— BEGIN Extracted data —

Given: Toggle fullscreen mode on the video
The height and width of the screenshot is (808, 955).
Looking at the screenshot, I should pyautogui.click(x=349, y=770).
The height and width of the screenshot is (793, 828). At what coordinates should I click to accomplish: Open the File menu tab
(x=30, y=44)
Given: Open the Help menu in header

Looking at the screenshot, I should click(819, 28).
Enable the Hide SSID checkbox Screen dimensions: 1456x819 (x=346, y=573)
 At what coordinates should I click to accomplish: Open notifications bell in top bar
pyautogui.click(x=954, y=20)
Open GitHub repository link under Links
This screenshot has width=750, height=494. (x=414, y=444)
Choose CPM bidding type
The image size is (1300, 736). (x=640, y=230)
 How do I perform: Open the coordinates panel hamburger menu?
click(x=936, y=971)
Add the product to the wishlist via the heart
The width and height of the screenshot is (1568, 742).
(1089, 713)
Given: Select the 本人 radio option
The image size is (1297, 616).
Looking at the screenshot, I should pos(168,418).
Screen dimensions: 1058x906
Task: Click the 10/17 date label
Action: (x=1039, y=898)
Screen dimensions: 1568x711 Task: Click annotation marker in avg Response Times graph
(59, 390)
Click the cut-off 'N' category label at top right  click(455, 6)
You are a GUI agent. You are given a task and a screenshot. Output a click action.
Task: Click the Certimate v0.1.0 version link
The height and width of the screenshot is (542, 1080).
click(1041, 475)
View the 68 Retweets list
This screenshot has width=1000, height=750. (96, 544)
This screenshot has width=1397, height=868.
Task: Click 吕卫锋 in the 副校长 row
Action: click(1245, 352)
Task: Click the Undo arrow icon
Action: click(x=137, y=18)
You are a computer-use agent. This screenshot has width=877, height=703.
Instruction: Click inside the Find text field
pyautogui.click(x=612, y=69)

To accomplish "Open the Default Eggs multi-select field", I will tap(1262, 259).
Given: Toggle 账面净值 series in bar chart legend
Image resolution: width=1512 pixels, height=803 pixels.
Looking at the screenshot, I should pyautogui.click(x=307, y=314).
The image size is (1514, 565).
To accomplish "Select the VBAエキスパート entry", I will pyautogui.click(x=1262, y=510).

— END Extracted data —

*Problem details*. Duplicate the listing above line for line, keeping every character the same.

*Solution to this exercise*.
Given: Toggle fullscreen mode on the video
The height and width of the screenshot is (808, 955).
Looking at the screenshot, I should pyautogui.click(x=349, y=770).
The height and width of the screenshot is (793, 828). At what coordinates should I click to accomplish: Open the File menu tab
(x=30, y=44)
Given: Open the Help menu in header

Looking at the screenshot, I should click(819, 28).
Enable the Hide SSID checkbox Screen dimensions: 1456x819 (x=346, y=573)
 At what coordinates should I click to accomplish: Open notifications bell in top bar
pyautogui.click(x=954, y=20)
Open GitHub repository link under Links
This screenshot has width=750, height=494. (x=414, y=444)
Choose CPM bidding type
The image size is (1300, 736). (x=640, y=230)
 How do I perform: Open the coordinates panel hamburger menu?
click(x=936, y=971)
Add the product to the wishlist via the heart
The width and height of the screenshot is (1568, 742).
(1089, 713)
Given: Select the 本人 radio option
The image size is (1297, 616).
Looking at the screenshot, I should pos(168,418).
Screen dimensions: 1058x906
Task: Click the 10/17 date label
Action: (x=1039, y=898)
Screen dimensions: 1568x711 Task: Click annotation marker in avg Response Times graph
(59, 390)
Click the cut-off 'N' category label at top right  click(455, 6)
You are a GUI agent. You are given a task and a screenshot. Output a click action.
Task: Click the Certimate v0.1.0 version link
The height and width of the screenshot is (542, 1080).
click(1041, 475)
View the 68 Retweets list
This screenshot has width=1000, height=750. (96, 544)
This screenshot has width=1397, height=868.
Task: Click 吕卫锋 in the 副校长 row
Action: click(1245, 352)
Task: Click the Undo arrow icon
Action: click(x=137, y=18)
You are a computer-use agent. This screenshot has width=877, height=703.
Instruction: Click inside the Find text field
pyautogui.click(x=612, y=69)

To accomplish "Open the Default Eggs multi-select field", I will tap(1262, 259).
Given: Toggle 账面净值 series in bar chart legend
Image resolution: width=1512 pixels, height=803 pixels.
Looking at the screenshot, I should pyautogui.click(x=307, y=314).
The image size is (1514, 565).
To accomplish "Select the VBAエキスパート entry", I will pyautogui.click(x=1262, y=510).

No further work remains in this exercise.